Data for this exercise.
━━━━━━━━━━━━━━━━

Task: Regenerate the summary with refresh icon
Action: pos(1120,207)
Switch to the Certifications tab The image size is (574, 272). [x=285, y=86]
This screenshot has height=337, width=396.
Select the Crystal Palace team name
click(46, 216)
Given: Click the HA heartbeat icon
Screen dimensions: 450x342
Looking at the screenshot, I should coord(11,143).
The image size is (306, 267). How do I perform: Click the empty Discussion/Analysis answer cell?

━━━━━━━━━━━━━━━━

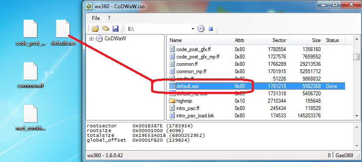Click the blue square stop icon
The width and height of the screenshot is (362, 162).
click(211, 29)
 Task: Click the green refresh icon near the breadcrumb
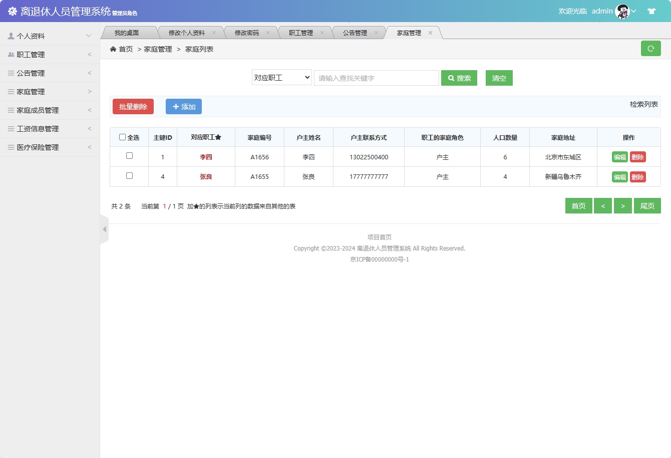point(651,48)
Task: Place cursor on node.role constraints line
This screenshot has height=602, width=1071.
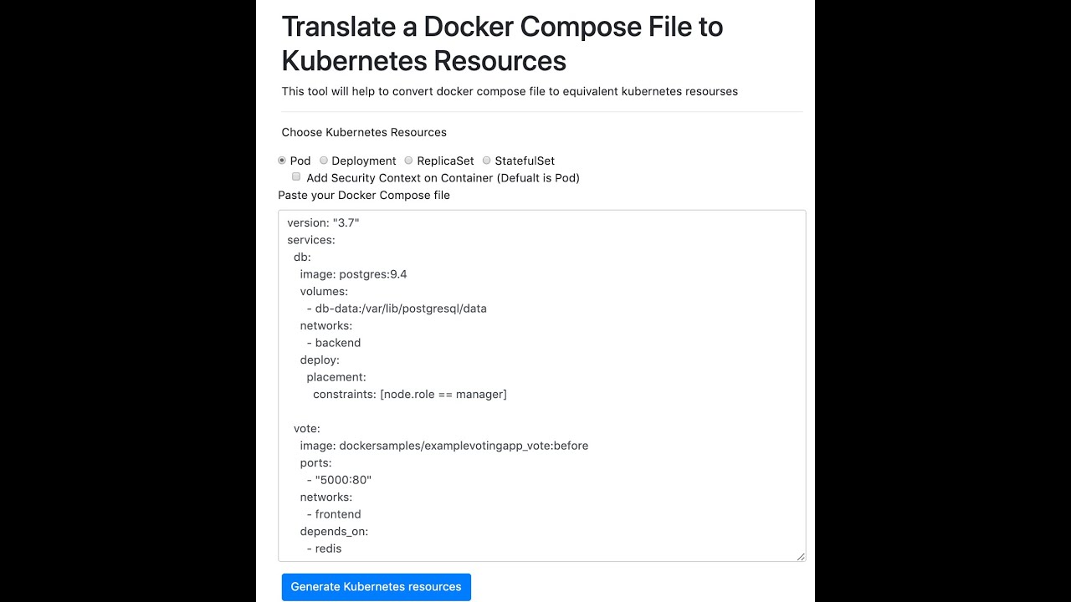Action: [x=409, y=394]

━━━━━━━━━━━━━━━━

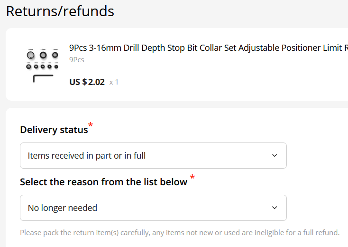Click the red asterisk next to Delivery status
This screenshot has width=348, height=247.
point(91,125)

━━━━━━━━━━━━━━━━

Please repeat the entries that begin at the line with "Switch to the" and stop after the line with "The image size is (306, 267).", renaming "Crystal Palace" to "Aston Villa" and leaving everything else as it is.

Switch to the Certifications tab The image size is (574, 272). [x=285, y=86]
This screenshot has height=337, width=396.
Select the Aston Villa team name
click(46, 216)
Given: Click the HA heartbeat icon
Screen dimensions: 450x342
Looking at the screenshot, I should coord(11,143).
The image size is (306, 267). How do I perform: Click the empty Discussion/Analysis answer cell?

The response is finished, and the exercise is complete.